By Mark Hosenball and Ginger Gibson
WASHINGTON (Reuters) – Democrats now in control of the U.S. House of Representatives are working out which House panels will take the lead in investigating President Donald Trump’s business ties to Deutsche Bank, lawmakers and aides familiar with the plans told Reuters.
As the new Democratic House of Representatives majority launches a range of investigations into the Republican president and his businesses, the Intelligence Committee and Financial Services Committee are poised to dig into his ties with Deutsche
Democratic lawmakers’ aides are discussing how to divide up the investigative work among committees and prevent overlap on requesting documents, aides said.
Since U.S. voters on Nov. 6 shifted majority control of the House from the Republicans to the Democrats, the party has been promising to probe the first two years of Trump’s administration and possible conflicts of interest presented by his hotel, golf course and other ventures, as well as Trump family members.
White House officials did not respond to a request for comment. The White House in the past has referred questions about Trump businesses to the Trump Organization.

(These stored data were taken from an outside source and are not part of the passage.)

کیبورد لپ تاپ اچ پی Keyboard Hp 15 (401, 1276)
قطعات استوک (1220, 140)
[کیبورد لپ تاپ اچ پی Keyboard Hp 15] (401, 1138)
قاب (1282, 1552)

Officials at the Trump Organization could not immediately be reached for comment.
A Deutsche Bank spokesman said: “Deutsche Bank takes its legal obligations seriously and remains committed to cooperating with authorized investigations. Our recent record of cooperating with such investigations has been widely recognized by regulators. We intend to keep working in this spirit.”
The Financial Services Committee, chaired by Democrat Maxine Waters, has the broadest power to look into Trump’s relationship with Deutsche.
When the Republicans still controlled the House, Waters tried in 2017 to request documents from the bank on its dealings with Trump and his businesses, as well as information about potential Russian money laundering through the bank.
But the bank told Congress that privacy laws prevented it from handing over such information without a formal subpoena. Committee Republicans ignored Waters’ request. As chairwoman, Waters can now issue subpoenas herself.
In recent weeks, Waters has been publicly quiet about her plans. In a speech on Monday on committee priorities, she made no mention of the bank. A Waters spokesman declined to comment.
Democratic aides outside the committee said Waters plans to move quietly on the Deutsche inquiry. She cannot begin formally issuing subpoenas until after the committee holds its first business meeting, expected by the end of January.
Deutsche has extended millions of dollars in credit to the Trump Organization, making the bank one of few willing to lend extensively to Trump in the past decade.
A 2017 financial disclosure form showed liabilities for Trump of at least $130 million to Deutsche Bank Trust Company Americas, a unit of German-based Deutsche Bank AG.
House Intelligence Committee Democrats also want to investigate Trump and his Deutsche links, said three congressional officials familiar with committee discussions.
A Judiciary Committee spokesman said it has been consulted.